The amazing story of Tru Beare, born weighing just 1 pound

All miracles are not laid as a foundation on silence and stillness. Others start off with beeping monitors, sirens, and admonitions via whispers in hospital rooms. The case of Tru Wende Beare is such a miracle, a story that was borne out of desperation but nurtured with hope and brought on its knees by the will to survive that is out of this world.

Tru was prematurely born four months early and she was born at 26 weeks in gestation. Such a small girl (she weighed just 1 pound (probably, as much as a block of butter)) arrived much earlier when her little body was not in a condition to see the outside world.

She was a half-baked kid with underdeveloped lungs, skin like tissue, and organs that were really weak. Majority of newborns at that gestational period are still lying in the womb and cushioned in their development. However,

Tru did not receive her first breaths in the embrace of her mother but in the whirling order of a neonatal intensive care unit (NICU) in Royal Columbian Hospital where she was in the care in New Westminster, British Columbia.

Tru spent the first 11 days of her life living in an incubator – a sterile cocoon in which machines and medicines labored 24-hours a day to do what her little body was still incapable of doing on its own.

Her uncontrollable mother could only look, and she could not even touch or hold her new baby girl, waiting till doctors gave her some green water that will finally establish a first physical connection of a parent and a child.

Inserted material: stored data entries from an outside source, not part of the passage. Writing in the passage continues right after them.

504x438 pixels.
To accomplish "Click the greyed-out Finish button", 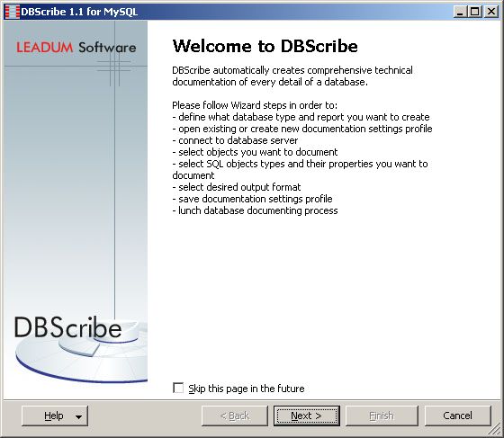I will coord(382,416).
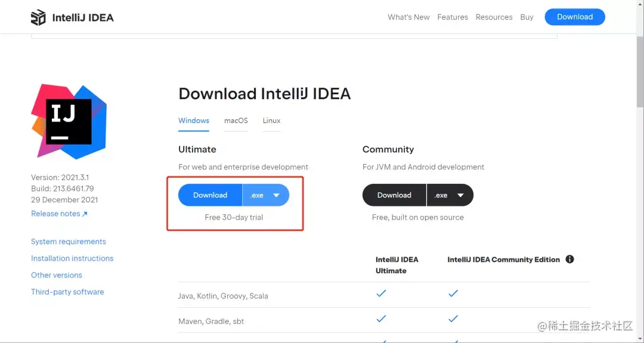Download IntelliJ IDEA Ultimate
This screenshot has height=343, width=644.
(210, 195)
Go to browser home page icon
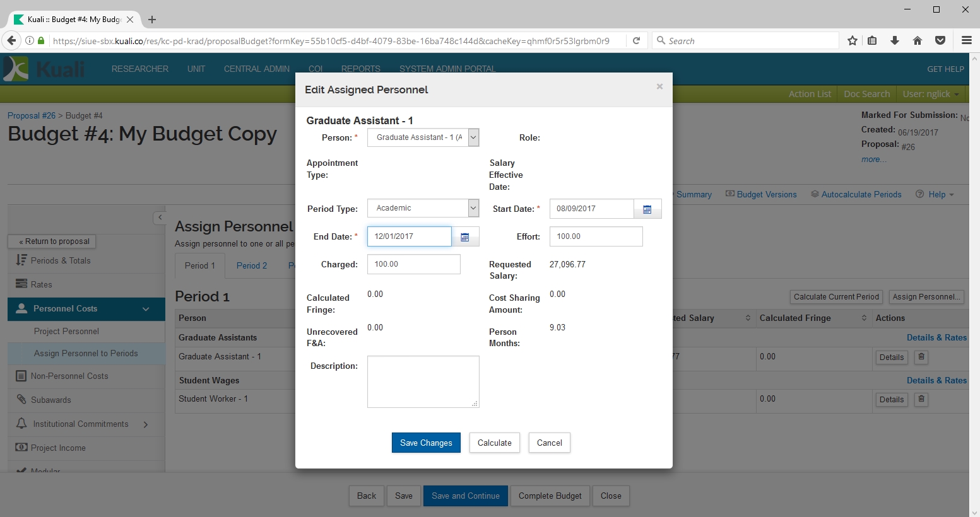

It has finally happened and the day when Tru was, first time, cradled in her mother arms was highly emotional. It was not the normal post-delivery hug; this one came through tubes, wires and maneuvers, but it was intense just the same. It was a minor triumphal procession in the road marathon.

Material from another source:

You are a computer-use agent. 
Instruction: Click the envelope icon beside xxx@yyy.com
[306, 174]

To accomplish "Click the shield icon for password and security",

By 54th day, Tru became stronger to enable her father hold her in his hands, the first time. That moment, also, was the breakthrough – the emblem of the strong relationship and the unending optimism that her father and mother held over the uncertainty.

To micro-preemie parents, every day is a roller coaster of emotions: hopeful optimism, and dread, little triumphs, and unforeseen failures.

Just then Tru was beginning his battle. Instead, she had one of the most dangerous and frequently fatal causes of the intestines necrotizing enterocolitis, twice, and this disease can quickly worsen the condition of preemies.

She had two blood clots, congenital heart defect which interfered with her blood flow and chronic lung disease. She contracted MRSA or drug-resistant staph infection and had an encounter not with one but two short-kill blood infections including full-blown sepsis.

She had retinopathy of prematurity that also causes blindness. Throughout her 128 days at the NICU, she had undergone seven blood transfusions in order to stabilize her system. Neither were these incidents isolated or in disjunct time,

but were overlapping crises that always threatened to push things over the edge. But all the time, his medical staff never slept, made adjustments, gave their interventions, and did not leave any chance of the little girl in the incubator.

At some point a new milestone was achieved; on day 71. Tru had moved out of the incubator to the crib a seemingly easy thing that signaled major breakthrough. She was becoming strong. She was in the

process of having her internal mechanisms working more autonomously. And on day 90, she was weaned off low-flow oxygen support indicating that the lungs which were her weak link were growing strong.

To my relief, after four months of highs and terror-stricken lows, Tru was released out of the hospital. She left the hospital with oxygen lines and a longer than necessary list of follow-up care, but by then she was no longer in the NICU a place that both kept her and battered her. She was not only alive, but had demonstrated a spirit that was an inspiration to all the nurses, doctors, and therapists that she met.

The fragile Tru Beare of today is no longer the frail premature baby whose survival was even a far-fetched dream. She is an almost four-year-old child, a toddler who has rosy cheeks, eyes full of curiosity

and that smiling face that is contagious. Now she lives her life to laugh, to play and to be big sister, which was previously measured in hours and grams.

Even people who assisted her to survive have been astonished at her growth. She walks, talks and achieves milestones with dignity and a notch. Every small success is even more profound to her parents, who know how they went to the edge of losing her after her first steps and when she started talking.

The case of Tru is a reminder of how things can turn out when the knowhow of the medics goes hand in hand with the love of parents and the determination that little kid had to survive. It is a story of any

parent who holds his/her breath next to the bedside of any child in the NICU, a story of any nurse who continues serving long hours with boundless care, and of any child who has been born prematurely.

Tru is a tribute to the power of human spirit; not only of the body. She is not her diagnosis, not her set backs. Her story is good evidence that miracles are possible, although the world may not give you that chance.

Such a number of children just like Tru have unbeatable fights. Yet, they win even when they are not supposed to. And when they do, the world is better off because of this.

It is the wonderful story of baby Tru. It is a saga of tribulation. The survival story. Good hope that is still inspirational.